Tuesday, May 3, 2011

I need my lithium!

Ron's off the Gabapentin, and in horrible pain.  It is really awful to watch him suffer; I'd rather endure a depression than see HIM hurting. 

Love.  It can really resemble a hostage situation.  I remember thinking it when Ron was in ICU; after his accident.  "If Ron didn't matter to me, than I wouldn't be hurting". 

Trying to stay upbeat;  glad I have my faith.  If faith really is a shield; Ephesians 6:16 "taking the shield of faith with which you will be able to quench all the fiery darts of the wicked one."; then mine has some battle scars!  Hooo! 

I am singing along, loudly, with Theocracy's "Laying the Demons to Rest".  It's not pretty, I'm glad Ron is out. 

So, I feel God wants me to do a Bible Handout on Mother's day.  Having "lost" my mother at a young age, I never much liked it.  Yes, I had my adoptive mother, but every other kid I knew lived with the woman who'd given birth to him.  It turns out my mother actually died on Mother's Day weekend.  Very tragic for my sister, she and the kids had gone out; and the Police showed up. 

I'll do it, of course.  I'm sure I'll have a lot of fun.  God willing, the cat WILL NOT bring me a gift. 

I saw Doc today.  He found it interesting to hear about my "adventures" with the proton pump inhibitor delusions, and getting suicidal when I tried to stop the aspartame.  He agreed maybe it was better to drink the diet soda.  I told him eating pickles seems to help with the nausea, and reaffirmed that I am happy on my current cocktail. 

I told him I don't mind sucking up the side effects to stay sane; it's a lot better than "before".  The only bad part of the visit, when we were getting ready to leave.  The printer jammed up while printing my lithium prescription, and I think I got a little shrill stating my need for lithium. 

Then we met my aunt and went out to lunch.  We had a good time, and I got to see adorable newborn grand-daughter photos. 

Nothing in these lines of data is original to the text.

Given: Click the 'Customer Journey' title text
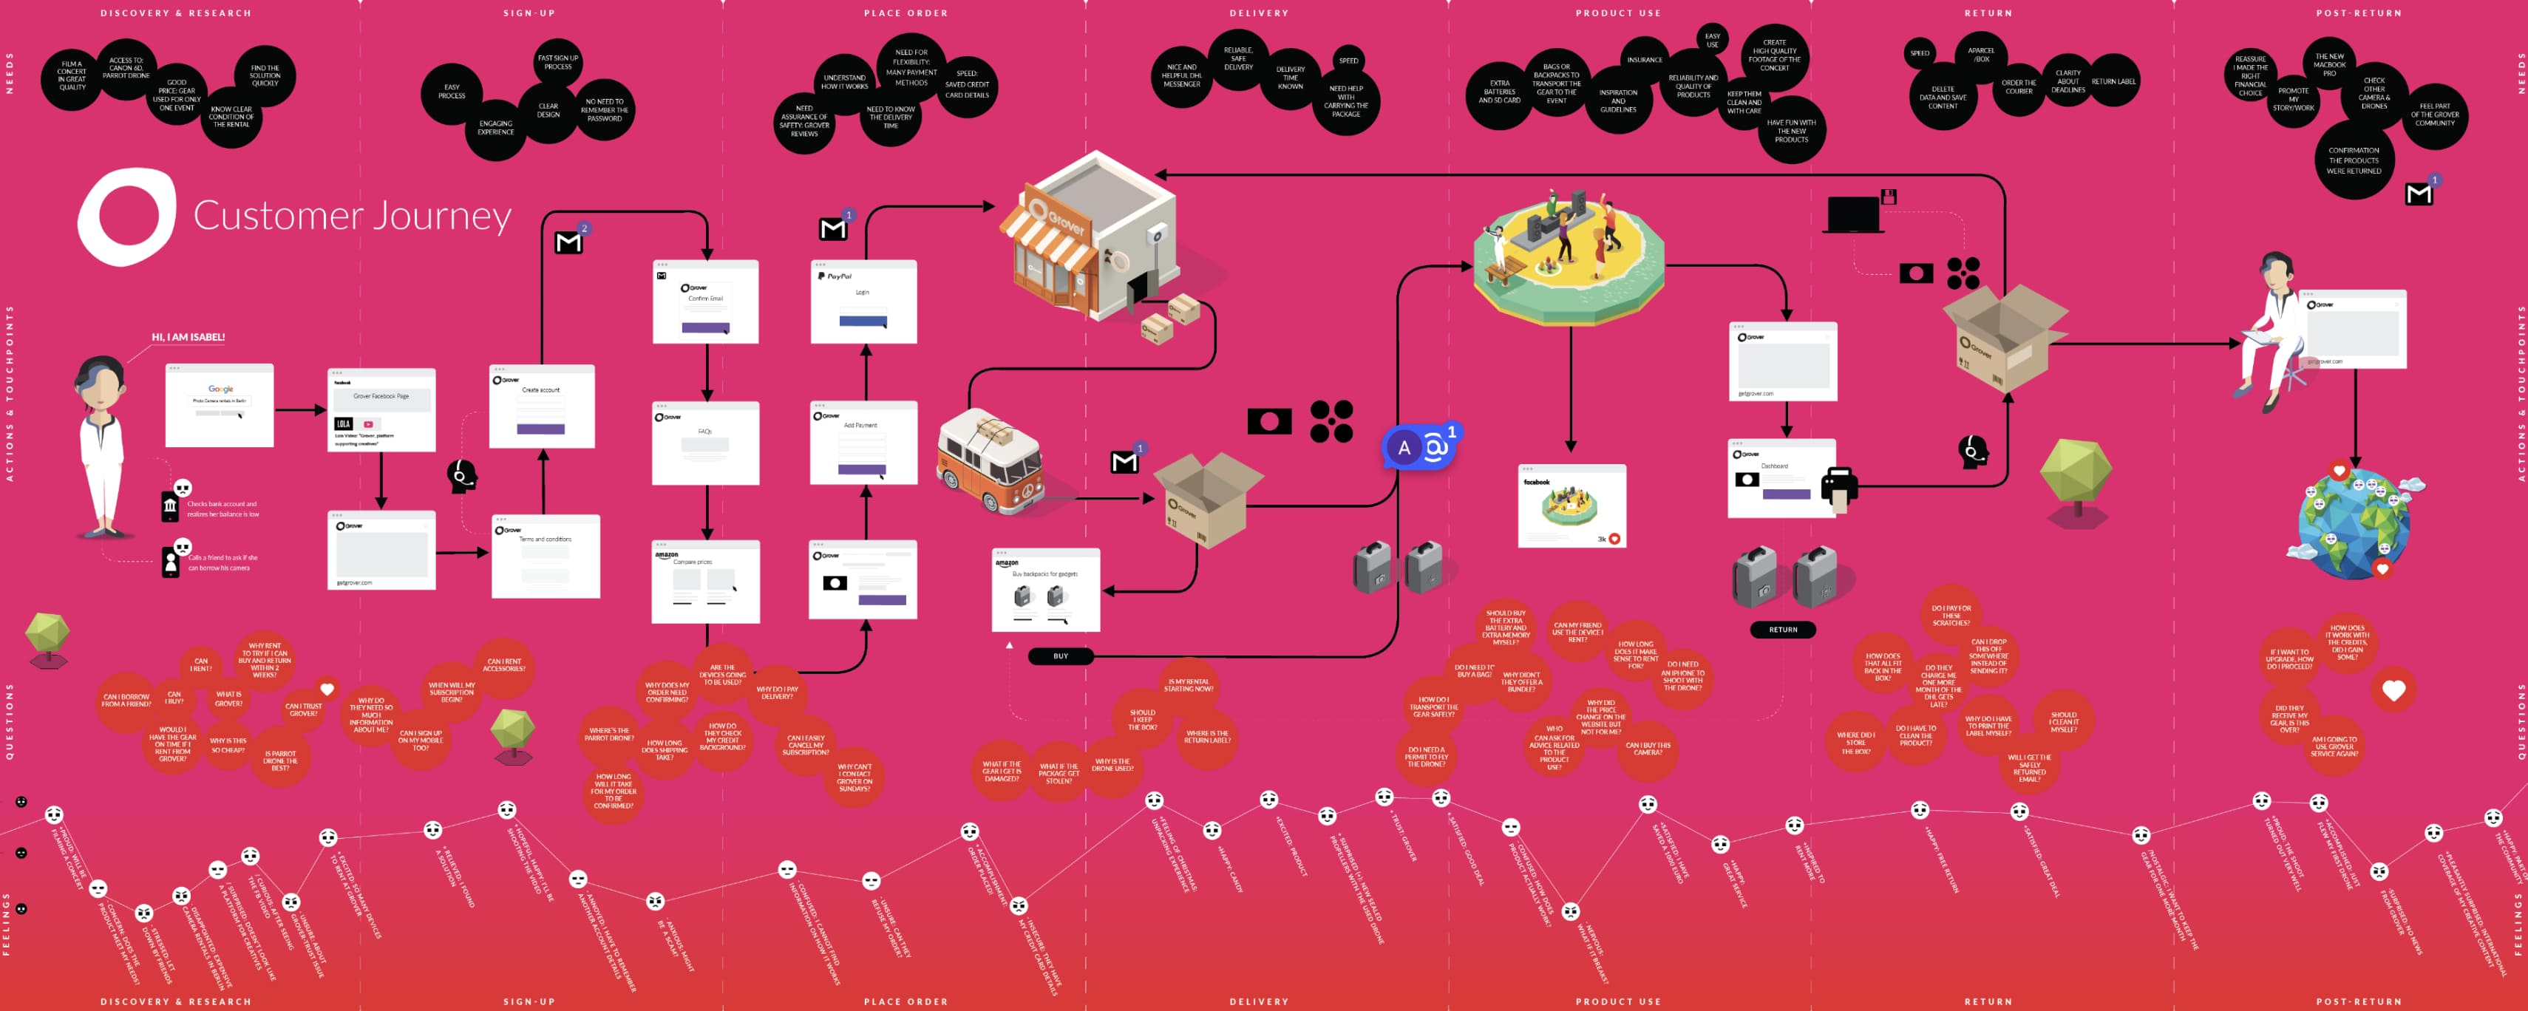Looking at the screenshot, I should pos(351,216).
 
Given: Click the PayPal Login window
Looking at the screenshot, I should pos(863,302).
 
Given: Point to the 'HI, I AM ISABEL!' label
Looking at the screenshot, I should pos(188,338).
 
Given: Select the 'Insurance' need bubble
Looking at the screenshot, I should pos(1645,60).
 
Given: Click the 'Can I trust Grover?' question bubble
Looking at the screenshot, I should pos(303,709).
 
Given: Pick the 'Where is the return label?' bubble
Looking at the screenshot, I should pos(1207,736).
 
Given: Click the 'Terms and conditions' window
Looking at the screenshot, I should pos(546,556).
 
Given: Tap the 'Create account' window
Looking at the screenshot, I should pos(542,406).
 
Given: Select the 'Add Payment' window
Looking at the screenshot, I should pos(863,442).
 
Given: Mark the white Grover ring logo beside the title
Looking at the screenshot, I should pos(126,217).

I ate something with sugar, and am currently mildly depressed.  I really need to go cold turkey on the sugar.  Boy, that stuff is EVIL. Especially when I sell it, for a living.  ACK. 

So, my Day Out was more of a Doc Day.  Not complaining.  The weather finally cooled off a bit and I'm enjoying it while it lasts.  Tomorrow we need to go to work; so hopefully I will get Thursday as my Day Out. 

I canned up the meat, and only one jar didn't seal; so that's a lot of meat on the shelf ready to eat.  I also canned up some strawberries I found at Foodtown, in their own juice, and canned up Ron's favorite pinto bean dish.  It came out beautifully. 

2 comments:

Heidi said...

I feel the same way about my welbutrin!!! you can mess with almost anything in my life but do not mess with my welbutrin I can not LIVE with out it..I will be "alive" but not "living"

I want to know what Ron's favorite pinto bean dish is..no one here eats pintos!!!! I do not get it they are right up there in my most favorite bean

sugar is evil ..it sneaks right back into your diet ..like booze to a drunk ..I think those of us who had alcoholics in our family can also while we can avoid drinking ..tend to have issues with sugar ...I am "on" or "off" sugar there is no in between ..right now I am doing pretty well with just fruits no refined sugar but if I eat one "bad" thing it is a slippery slope!!!

Heather I may have missed it but why is Ron off the gabapenten is it because of drinking? I am sorry I did not get the reason

many hugs from my garden to yours!

Heather Knits said...

He got tired of the blackouts, Heidi. Rather than cut the alcohol, he cut the prescription.

I'll put up the recipe when I get back from my day out.